◆ Given task
Could you rewrite the listing below, replacing every "GUI agent" with "interface assistant" and leaving everything else unchanged?

◆ Entries provided
▼

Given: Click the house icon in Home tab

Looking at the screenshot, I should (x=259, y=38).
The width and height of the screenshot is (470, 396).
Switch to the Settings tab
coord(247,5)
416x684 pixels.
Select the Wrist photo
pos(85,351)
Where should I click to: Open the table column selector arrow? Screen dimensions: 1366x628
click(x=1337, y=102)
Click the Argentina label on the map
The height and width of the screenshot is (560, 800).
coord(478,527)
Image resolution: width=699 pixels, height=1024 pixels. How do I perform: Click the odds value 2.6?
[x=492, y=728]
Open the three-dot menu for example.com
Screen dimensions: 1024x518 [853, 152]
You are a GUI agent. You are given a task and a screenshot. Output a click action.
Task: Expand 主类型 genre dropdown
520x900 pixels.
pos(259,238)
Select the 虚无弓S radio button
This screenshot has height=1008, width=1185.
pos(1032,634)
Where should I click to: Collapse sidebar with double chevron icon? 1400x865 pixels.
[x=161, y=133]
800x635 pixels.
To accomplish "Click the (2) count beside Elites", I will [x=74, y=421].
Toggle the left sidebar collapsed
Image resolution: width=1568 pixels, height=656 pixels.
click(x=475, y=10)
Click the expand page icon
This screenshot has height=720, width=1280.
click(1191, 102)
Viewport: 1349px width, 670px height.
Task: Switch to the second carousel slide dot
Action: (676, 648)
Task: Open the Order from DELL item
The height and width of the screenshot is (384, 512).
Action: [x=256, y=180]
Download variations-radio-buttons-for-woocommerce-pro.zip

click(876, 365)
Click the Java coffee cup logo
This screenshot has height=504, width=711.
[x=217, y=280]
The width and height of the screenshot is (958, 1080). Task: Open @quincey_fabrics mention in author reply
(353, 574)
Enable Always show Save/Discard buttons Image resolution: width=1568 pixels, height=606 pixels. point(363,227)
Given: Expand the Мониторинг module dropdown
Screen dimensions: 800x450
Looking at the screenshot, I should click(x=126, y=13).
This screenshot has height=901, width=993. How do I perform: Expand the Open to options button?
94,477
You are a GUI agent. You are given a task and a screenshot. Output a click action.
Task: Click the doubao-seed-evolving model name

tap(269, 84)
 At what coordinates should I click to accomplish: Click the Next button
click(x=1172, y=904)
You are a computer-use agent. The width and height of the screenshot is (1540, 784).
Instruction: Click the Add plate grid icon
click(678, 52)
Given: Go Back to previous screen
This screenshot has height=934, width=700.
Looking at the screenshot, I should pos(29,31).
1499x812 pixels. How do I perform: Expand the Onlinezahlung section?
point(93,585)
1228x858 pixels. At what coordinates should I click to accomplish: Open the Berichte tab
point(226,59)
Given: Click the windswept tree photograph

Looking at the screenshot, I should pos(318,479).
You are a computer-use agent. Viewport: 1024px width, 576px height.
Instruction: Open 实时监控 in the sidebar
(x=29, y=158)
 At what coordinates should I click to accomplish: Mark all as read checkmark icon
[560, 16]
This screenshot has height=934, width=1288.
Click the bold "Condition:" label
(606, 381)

▲

◆ Exercise response
Given: Click the house icon in Home tab

Looking at the screenshot, I should (x=259, y=38).
The width and height of the screenshot is (470, 396).
Switch to the Settings tab
coord(247,5)
416x684 pixels.
Select the Wrist photo
pos(85,351)
Where should I click to: Open the table column selector arrow? Screen dimensions: 1366x628
click(x=1337, y=102)
Click the Argentina label on the map
The height and width of the screenshot is (560, 800).
coord(478,527)
Image resolution: width=699 pixels, height=1024 pixels. How do I perform: Click the odds value 2.6?
[x=492, y=728]
Open the three-dot menu for example.com
Screen dimensions: 1024x518 [853, 152]
You are a interface assistant. You are given a task and a screenshot. Output a click action.
Task: Expand 主类型 genre dropdown
520x900 pixels.
pos(259,238)
Select the 虚无弓S radio button
This screenshot has height=1008, width=1185.
pos(1032,634)
Where should I click to: Collapse sidebar with double chevron icon? 1400x865 pixels.
[x=161, y=133]
800x635 pixels.
To accomplish "Click the (2) count beside Elites", I will [x=74, y=421].
Toggle the left sidebar collapsed
Image resolution: width=1568 pixels, height=656 pixels.
click(x=475, y=10)
Click the expand page icon
This screenshot has height=720, width=1280.
click(1191, 102)
Viewport: 1349px width, 670px height.
Task: Switch to the second carousel slide dot
Action: (676, 648)
Task: Open the Order from DELL item
The height and width of the screenshot is (384, 512).
Action: [x=256, y=180]
Download variations-radio-buttons-for-woocommerce-pro.zip

click(876, 365)
Click the Java coffee cup logo
This screenshot has height=504, width=711.
[x=217, y=280]
The width and height of the screenshot is (958, 1080). Task: Open @quincey_fabrics mention in author reply
(353, 574)
Enable Always show Save/Discard buttons Image resolution: width=1568 pixels, height=606 pixels. point(363,227)
Given: Expand the Мониторинг module dropdown
Screen dimensions: 800x450
Looking at the screenshot, I should click(x=126, y=13).
This screenshot has height=901, width=993. How do I perform: Expand the Open to options button?
94,477
You are a interface assistant. You are given a task and a screenshot. Output a click action.
Task: Click the doubao-seed-evolving model name

tap(269, 84)
 At what coordinates should I click to accomplish: Click the Next button
click(x=1172, y=904)
You are a computer-use agent. The width and height of the screenshot is (1540, 784).
Instruction: Click the Add plate grid icon
click(678, 52)
Given: Go Back to previous screen
This screenshot has height=934, width=700.
Looking at the screenshot, I should pos(29,31).
1499x812 pixels. How do I perform: Expand the Onlinezahlung section?
point(93,585)
1228x858 pixels. At what coordinates should I click to accomplish: Open the Berichte tab
point(226,59)
Given: Click the windswept tree photograph

Looking at the screenshot, I should pos(318,479).
You are a computer-use agent. Viewport: 1024px width, 576px height.
Instruction: Open 实时监控 in the sidebar
(x=29, y=158)
 At what coordinates should I click to accomplish: Mark all as read checkmark icon
[560, 16]
This screenshot has height=934, width=1288.
Click the bold "Condition:" label
(606, 381)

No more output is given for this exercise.